***** Text section *****

Now it’s time to test your testers!

The file buggy.py contains several buggy implementations of BST deletion. By calling testall_bst_remove or testrnd_bst_remove with sufficiently large values, you should be able to find correctness counterexamples for all of them. For example, it is particulary easy to find a counterexample for buggy.del0:

def del0(node, x):
    if node is None:
        return None

In [4]: testall_bst_remove(buggy.del0, 1)
Out[4]: (Node(0), 1)

Once you have found these counterexamples, record them as assertions in your Python file:

import buggy

assert not check_bst_remove(buggy.del0, Node(0), 1)
# assert not check_bst_remove(buggy.del1, ...)
# assert not check_bst_remove(buggy.del2, ...)
# assert not check_bst_remove(buggy.del3, ...)
# assert not check_bst_remove(buggy.del4, ...)
# assert not check_bst_remove(buggy.del5, ...)
# assert not check_bst_remove(buggy.del6, ...)
# assert not check_bst_remove(buggy.del7, ...)

Verifying an implemention of binary heaps (optional)

***** Entries provided *****

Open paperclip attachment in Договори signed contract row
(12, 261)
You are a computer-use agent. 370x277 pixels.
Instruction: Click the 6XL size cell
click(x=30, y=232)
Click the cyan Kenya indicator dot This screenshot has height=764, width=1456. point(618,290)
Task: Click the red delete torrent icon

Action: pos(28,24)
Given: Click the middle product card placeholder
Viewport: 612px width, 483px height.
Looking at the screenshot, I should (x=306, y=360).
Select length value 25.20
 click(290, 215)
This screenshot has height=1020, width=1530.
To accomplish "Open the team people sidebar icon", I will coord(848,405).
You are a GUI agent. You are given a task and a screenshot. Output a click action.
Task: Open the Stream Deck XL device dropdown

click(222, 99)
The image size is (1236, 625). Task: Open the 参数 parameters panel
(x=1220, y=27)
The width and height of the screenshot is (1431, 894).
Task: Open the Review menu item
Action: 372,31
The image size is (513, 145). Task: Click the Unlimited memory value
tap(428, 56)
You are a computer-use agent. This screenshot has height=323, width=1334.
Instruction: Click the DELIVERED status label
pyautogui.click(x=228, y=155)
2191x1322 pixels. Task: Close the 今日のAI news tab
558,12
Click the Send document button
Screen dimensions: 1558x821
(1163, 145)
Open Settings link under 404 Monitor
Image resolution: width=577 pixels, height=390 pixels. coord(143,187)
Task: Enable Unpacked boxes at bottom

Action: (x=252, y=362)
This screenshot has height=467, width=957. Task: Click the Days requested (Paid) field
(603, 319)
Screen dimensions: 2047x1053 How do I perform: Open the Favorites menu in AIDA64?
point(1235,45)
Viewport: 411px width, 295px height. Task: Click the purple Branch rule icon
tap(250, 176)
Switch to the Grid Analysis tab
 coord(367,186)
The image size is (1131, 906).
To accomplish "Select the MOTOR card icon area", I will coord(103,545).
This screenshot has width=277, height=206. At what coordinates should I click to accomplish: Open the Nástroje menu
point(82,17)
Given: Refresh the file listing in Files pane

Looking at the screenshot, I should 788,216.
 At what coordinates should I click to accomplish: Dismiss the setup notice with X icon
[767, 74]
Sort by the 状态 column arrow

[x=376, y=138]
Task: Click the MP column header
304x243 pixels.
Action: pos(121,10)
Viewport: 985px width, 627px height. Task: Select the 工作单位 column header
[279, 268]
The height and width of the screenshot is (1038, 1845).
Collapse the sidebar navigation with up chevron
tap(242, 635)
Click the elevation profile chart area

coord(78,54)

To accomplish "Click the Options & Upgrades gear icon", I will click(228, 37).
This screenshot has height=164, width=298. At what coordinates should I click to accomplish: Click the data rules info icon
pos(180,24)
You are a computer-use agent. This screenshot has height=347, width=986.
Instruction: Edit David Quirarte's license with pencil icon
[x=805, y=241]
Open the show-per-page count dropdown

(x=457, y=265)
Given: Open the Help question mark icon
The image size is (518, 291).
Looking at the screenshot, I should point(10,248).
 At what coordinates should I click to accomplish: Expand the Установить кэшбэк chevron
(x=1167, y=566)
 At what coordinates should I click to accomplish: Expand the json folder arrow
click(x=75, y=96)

*****

Tasks:
A) Copy the BST deletion text starting with "# assert not check_bst_remove(buggy.del2, ...)" and going on through "not check_bst_remove(buggy.del6, ...)", swapping "check_bst_remove" for "check_bst_delete".
B) According to the BST deletion text, for which buggy implementation is it particularly easy to find a counterexample?

Answers provided:
A)
# assert not check_bst_delete(buggy.del2, ...)
# assert not check_bst_delete(buggy.del3, ...)
# assert not check_bst_delete(buggy.del4, ...)
# assert not check_bst_delete(buggy.del5, ...)
# assert not check_bst_delete(buggy.del6, ...)

B) buggy.del0